Recorded data:
•••

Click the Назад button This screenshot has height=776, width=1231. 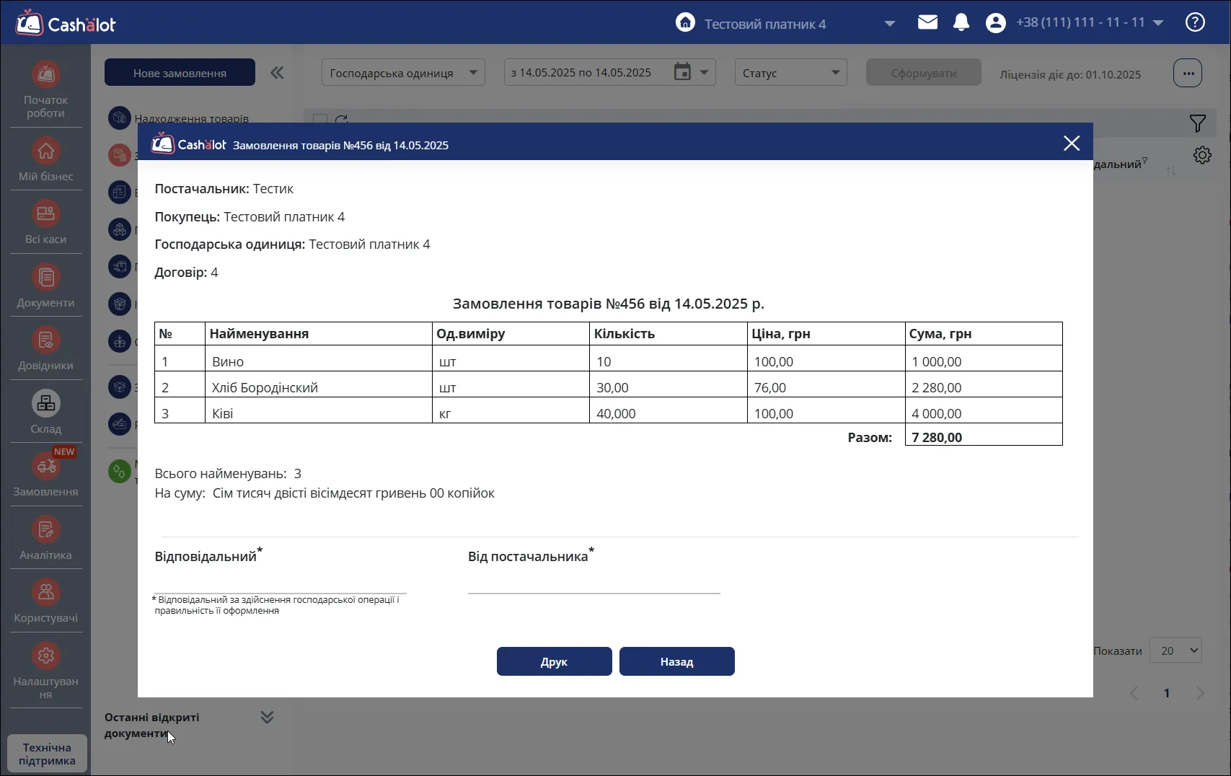tap(676, 661)
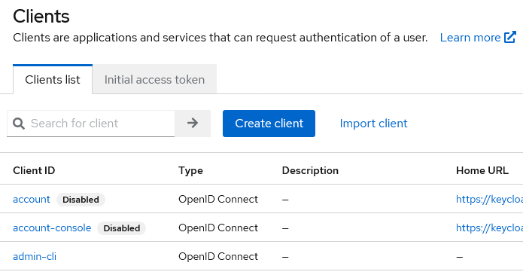Screen dimensions: 523x278
Task: Click the Client ID column header
Action: coord(34,170)
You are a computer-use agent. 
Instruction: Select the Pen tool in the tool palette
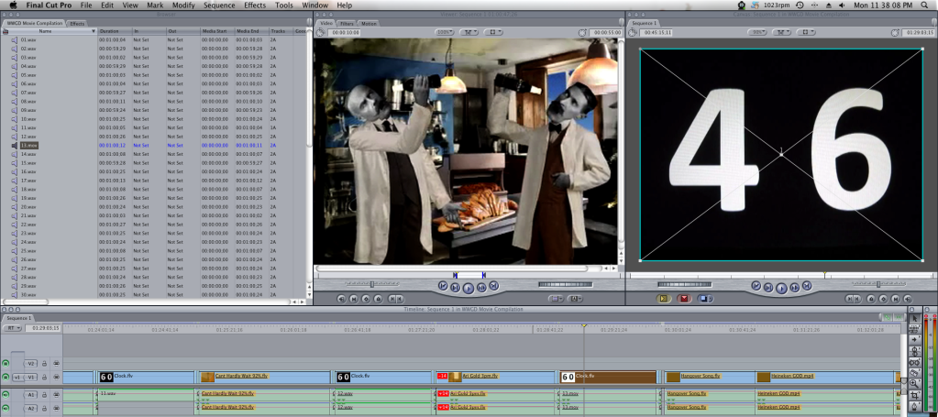pos(913,405)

•••

Only what runs from the line holding "You are a computer-use agent." through the end of the entries above is to be given again, exactly, with every picture omitted.

You are a computer-use agent. 
Instruction: Select the Pen tool in the tool palette
pos(913,405)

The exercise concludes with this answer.